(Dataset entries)
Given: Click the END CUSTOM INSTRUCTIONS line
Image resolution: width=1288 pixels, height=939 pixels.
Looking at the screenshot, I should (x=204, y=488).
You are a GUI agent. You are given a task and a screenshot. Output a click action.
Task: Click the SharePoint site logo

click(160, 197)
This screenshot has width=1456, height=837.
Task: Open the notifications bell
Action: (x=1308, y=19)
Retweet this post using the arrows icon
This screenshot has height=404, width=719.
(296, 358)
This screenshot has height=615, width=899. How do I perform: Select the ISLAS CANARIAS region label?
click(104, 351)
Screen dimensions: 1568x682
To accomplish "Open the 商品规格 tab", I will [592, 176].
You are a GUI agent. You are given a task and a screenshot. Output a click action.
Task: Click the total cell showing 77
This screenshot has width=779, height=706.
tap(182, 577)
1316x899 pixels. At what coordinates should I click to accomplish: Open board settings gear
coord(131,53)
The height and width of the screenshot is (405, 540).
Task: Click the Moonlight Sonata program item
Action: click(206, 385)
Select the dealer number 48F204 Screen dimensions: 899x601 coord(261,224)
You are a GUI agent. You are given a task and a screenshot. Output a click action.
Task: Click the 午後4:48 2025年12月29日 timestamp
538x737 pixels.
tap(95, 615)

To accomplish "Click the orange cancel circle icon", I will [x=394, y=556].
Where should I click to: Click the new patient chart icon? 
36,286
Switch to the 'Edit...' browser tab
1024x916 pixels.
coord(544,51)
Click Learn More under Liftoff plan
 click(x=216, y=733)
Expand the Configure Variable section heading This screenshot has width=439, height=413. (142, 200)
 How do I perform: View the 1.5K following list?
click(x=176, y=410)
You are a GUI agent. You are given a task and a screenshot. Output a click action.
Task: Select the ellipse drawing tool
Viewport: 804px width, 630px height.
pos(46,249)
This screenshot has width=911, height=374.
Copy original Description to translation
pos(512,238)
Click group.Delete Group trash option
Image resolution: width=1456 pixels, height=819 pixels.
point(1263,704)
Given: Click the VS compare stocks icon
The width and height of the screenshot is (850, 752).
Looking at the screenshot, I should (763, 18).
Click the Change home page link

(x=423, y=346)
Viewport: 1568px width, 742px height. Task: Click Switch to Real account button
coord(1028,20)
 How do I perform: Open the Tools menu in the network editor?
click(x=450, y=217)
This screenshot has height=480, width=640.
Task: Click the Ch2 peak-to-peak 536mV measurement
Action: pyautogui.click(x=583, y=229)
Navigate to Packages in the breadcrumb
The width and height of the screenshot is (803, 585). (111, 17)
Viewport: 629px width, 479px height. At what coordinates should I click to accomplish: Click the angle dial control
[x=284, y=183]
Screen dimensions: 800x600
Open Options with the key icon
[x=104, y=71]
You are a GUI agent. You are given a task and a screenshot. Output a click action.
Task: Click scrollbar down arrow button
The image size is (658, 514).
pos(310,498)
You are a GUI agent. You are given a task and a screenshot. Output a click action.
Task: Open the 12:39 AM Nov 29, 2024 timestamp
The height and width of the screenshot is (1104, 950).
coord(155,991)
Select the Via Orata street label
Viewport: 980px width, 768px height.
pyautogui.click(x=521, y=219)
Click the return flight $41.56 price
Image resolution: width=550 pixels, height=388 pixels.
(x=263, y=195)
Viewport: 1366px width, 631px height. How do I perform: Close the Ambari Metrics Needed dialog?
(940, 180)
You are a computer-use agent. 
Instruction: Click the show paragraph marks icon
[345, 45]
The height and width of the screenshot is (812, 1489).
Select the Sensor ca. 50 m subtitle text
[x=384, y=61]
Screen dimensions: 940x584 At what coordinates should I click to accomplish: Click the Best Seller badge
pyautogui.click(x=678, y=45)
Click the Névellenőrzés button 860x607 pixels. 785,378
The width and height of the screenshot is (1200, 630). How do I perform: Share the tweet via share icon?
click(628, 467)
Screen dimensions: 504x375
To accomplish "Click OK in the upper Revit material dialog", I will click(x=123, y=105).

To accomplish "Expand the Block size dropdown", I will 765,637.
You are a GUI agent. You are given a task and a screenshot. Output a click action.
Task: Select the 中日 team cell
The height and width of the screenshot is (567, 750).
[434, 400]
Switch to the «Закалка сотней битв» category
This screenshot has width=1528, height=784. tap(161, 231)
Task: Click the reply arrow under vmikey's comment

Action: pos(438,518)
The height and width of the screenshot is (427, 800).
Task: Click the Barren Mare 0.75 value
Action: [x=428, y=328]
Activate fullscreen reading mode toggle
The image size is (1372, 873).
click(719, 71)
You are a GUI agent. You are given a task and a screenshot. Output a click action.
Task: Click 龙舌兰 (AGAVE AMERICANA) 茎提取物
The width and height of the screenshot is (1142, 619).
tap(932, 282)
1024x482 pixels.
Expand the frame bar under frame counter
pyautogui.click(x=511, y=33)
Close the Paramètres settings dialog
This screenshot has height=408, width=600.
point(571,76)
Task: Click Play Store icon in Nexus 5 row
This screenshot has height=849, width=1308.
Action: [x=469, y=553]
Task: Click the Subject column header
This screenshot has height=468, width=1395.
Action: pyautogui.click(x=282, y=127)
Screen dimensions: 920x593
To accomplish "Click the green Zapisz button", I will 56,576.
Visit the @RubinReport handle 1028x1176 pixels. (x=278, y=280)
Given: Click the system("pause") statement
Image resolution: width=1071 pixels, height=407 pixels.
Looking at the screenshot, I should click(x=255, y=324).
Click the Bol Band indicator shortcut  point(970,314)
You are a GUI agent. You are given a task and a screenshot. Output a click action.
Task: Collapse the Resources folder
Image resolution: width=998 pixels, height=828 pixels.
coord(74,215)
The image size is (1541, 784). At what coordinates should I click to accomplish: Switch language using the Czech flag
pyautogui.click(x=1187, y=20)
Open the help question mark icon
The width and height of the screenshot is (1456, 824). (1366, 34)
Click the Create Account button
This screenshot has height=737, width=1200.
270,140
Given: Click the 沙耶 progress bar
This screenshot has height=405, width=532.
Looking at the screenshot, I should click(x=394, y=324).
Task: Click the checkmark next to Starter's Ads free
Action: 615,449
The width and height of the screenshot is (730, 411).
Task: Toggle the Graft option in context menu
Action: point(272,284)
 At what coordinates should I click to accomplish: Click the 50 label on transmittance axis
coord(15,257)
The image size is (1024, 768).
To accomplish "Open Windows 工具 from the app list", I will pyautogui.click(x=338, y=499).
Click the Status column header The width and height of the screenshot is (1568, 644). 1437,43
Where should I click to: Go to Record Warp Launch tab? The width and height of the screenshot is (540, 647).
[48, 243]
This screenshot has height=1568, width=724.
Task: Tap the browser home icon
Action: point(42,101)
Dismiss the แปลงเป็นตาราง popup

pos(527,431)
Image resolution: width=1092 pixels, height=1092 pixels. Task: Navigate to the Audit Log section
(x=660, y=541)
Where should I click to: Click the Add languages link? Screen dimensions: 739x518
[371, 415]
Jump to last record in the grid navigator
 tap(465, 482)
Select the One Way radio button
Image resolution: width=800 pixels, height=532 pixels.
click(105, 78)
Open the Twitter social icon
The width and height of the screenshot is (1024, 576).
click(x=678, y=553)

Required action.
Select all lines with the word "will" from the entries above.

Response area.
To accomplish "Open the 商品规格 tab", I will [592, 176].
To accomplish "Click the orange cancel circle icon", I will [x=394, y=556].
To accomplish "Click OK in the upper Revit material dialog", I will click(x=123, y=105).
To accomplish "Expand the Block size dropdown", I will 765,637.
To accomplish "Click the green Zapisz button", I will 56,576.
To accomplish "Open Windows 工具 from the app list", I will pyautogui.click(x=338, y=499).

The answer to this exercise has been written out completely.